#### Your assignment
From the line holding "Click inside the Cell Filter field" to the final line of the entries, set down each line exactly, including both, and nothing more.

#### Records for this exercise
*****
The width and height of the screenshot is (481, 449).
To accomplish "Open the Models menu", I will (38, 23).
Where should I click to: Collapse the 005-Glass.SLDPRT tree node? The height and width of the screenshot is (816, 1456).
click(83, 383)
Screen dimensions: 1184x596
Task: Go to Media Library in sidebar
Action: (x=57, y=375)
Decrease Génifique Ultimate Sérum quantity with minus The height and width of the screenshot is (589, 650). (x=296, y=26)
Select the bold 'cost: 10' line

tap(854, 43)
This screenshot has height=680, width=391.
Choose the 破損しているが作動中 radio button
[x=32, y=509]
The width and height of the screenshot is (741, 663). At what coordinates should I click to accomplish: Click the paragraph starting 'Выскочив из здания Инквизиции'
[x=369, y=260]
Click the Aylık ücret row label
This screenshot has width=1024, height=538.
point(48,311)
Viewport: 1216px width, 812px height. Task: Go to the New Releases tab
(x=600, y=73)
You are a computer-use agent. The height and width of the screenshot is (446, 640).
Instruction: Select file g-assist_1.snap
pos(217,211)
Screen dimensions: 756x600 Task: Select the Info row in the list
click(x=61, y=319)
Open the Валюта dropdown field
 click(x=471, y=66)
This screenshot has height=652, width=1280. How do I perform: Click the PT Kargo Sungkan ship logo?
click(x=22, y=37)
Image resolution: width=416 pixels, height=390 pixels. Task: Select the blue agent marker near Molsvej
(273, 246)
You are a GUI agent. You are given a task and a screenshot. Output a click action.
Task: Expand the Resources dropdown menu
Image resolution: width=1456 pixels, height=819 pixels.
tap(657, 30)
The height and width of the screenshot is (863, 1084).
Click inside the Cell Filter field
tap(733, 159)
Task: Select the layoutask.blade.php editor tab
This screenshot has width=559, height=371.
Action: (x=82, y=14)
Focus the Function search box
*****
#### Result
Click inside the Cell Filter field
tap(733, 159)
Task: Select the layoutask.blade.php editor tab
This screenshot has width=559, height=371.
Action: (x=82, y=14)
Focus the Function search box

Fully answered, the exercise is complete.